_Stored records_
══════════

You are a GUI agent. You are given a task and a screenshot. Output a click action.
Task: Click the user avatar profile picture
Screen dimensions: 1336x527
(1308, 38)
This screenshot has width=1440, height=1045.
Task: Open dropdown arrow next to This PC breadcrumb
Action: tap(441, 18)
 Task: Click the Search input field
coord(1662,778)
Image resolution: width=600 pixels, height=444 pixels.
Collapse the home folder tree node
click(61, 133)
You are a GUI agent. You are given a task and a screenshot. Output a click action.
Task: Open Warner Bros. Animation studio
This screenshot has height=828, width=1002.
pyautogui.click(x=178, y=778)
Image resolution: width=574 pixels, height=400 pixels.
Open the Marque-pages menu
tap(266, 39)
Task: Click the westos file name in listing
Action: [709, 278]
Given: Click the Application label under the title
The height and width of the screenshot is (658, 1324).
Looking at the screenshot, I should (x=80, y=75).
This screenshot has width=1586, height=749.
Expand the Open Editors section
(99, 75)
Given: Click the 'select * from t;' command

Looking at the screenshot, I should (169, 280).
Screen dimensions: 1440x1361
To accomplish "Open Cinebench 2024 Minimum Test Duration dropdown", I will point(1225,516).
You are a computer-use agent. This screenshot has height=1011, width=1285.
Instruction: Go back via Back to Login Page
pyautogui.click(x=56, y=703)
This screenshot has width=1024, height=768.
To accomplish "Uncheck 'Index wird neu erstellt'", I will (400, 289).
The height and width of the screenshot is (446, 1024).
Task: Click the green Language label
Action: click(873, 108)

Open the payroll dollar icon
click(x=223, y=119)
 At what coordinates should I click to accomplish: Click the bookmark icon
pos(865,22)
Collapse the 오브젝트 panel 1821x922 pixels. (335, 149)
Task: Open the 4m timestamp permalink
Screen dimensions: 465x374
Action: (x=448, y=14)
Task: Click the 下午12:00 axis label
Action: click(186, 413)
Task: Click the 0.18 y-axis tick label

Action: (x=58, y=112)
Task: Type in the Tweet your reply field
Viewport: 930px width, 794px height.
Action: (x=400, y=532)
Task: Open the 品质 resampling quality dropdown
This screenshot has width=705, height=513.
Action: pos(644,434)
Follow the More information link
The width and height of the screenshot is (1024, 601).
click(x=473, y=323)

══════════

From the line that contains "At what coordinates" through the final line of the entries above, every line must be reproduced exactly and nothing more.

 At what coordinates should I click to accomplish: Click the bookmark icon
pos(865,22)
Collapse the 오브젝트 panel 1821x922 pixels. (335, 149)
Task: Open the 4m timestamp permalink
Screen dimensions: 465x374
Action: (x=448, y=14)
Task: Click the 下午12:00 axis label
Action: click(186, 413)
Task: Click the 0.18 y-axis tick label

Action: (x=58, y=112)
Task: Type in the Tweet your reply field
Viewport: 930px width, 794px height.
Action: (x=400, y=532)
Task: Open the 品质 resampling quality dropdown
This screenshot has width=705, height=513.
Action: pos(644,434)
Follow the More information link
The width and height of the screenshot is (1024, 601).
click(x=473, y=323)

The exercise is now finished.